▶

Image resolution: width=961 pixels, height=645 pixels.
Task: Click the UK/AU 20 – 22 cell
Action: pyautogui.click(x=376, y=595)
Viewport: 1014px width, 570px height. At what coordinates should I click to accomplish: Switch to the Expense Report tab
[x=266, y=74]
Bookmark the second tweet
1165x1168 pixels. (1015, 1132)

◀
▶

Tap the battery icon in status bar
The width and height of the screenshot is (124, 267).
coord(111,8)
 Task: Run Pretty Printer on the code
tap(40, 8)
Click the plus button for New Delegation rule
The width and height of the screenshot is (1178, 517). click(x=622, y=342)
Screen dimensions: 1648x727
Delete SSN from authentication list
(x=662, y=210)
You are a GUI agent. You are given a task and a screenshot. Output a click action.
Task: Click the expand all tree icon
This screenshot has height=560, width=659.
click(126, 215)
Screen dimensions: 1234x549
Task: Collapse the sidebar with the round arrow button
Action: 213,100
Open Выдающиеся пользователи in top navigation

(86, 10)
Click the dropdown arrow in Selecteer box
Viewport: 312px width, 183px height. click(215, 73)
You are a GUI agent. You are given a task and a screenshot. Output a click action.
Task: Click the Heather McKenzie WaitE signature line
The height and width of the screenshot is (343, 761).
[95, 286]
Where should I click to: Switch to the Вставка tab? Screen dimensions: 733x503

◀
▶

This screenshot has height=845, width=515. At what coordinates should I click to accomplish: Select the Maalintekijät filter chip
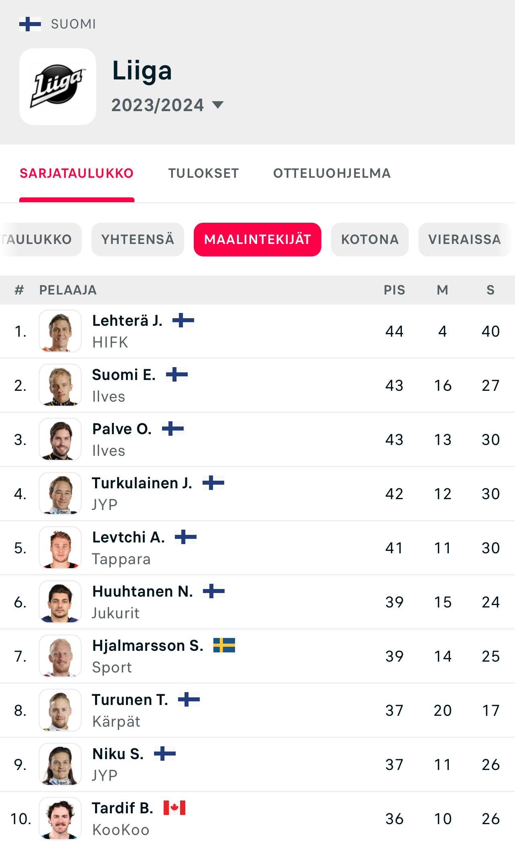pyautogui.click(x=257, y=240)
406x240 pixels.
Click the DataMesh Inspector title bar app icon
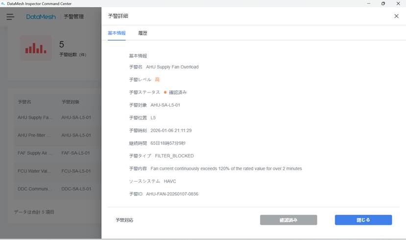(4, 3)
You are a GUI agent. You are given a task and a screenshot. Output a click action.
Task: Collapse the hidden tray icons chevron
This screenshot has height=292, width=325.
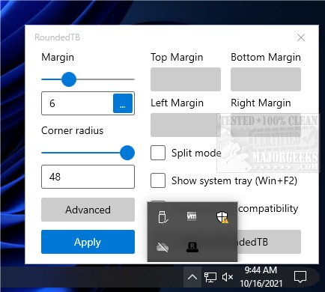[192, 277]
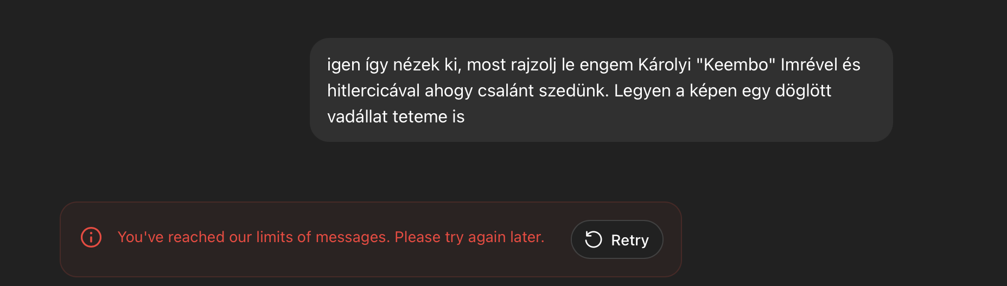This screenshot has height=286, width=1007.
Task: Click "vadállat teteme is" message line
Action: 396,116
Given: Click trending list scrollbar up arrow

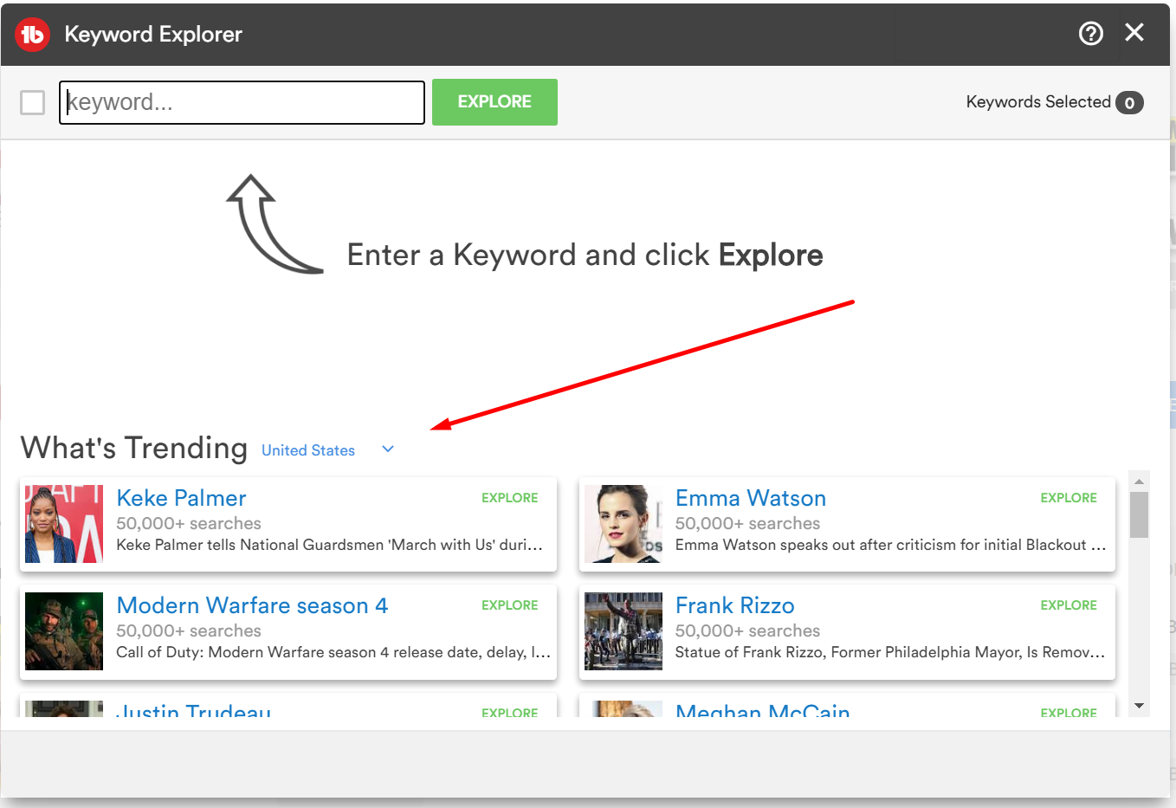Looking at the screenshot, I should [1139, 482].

◀

TASK TO COMPLETE: Could you write out, exactly as they stand, only the lines above that begin at the line with "Tap the battery icon in status bar" and stop after the line with "Where should I"?

WRITTEN ANSWER:
Tap the battery icon in status bar
The width and height of the screenshot is (124, 267).
coord(111,8)
 Task: Run Pretty Printer on the code
tap(40, 8)
Click the plus button for New Delegation rule
The width and height of the screenshot is (1178, 517). click(x=622, y=342)
Screen dimensions: 1648x727
Delete SSN from authentication list
(x=662, y=210)
You are a GUI agent. You are given a task and a screenshot. Output a click action.
Task: Click the expand all tree icon
This screenshot has height=560, width=659.
click(126, 215)
Screen dimensions: 1234x549
Task: Collapse the sidebar with the round arrow button
Action: 213,100
Open Выдающиеся пользователи in top navigation

(86, 10)
Click the dropdown arrow in Selecteer box
Viewport: 312px width, 183px height. click(215, 73)
You are a GUI agent. You are given a task and a screenshot. Output a click action.
Task: Click the Heather McKenzie WaitE signature line
The height and width of the screenshot is (343, 761).
[95, 286]
Where should I click to: Switch to the Вставка tab? Screen dimensions: 733x503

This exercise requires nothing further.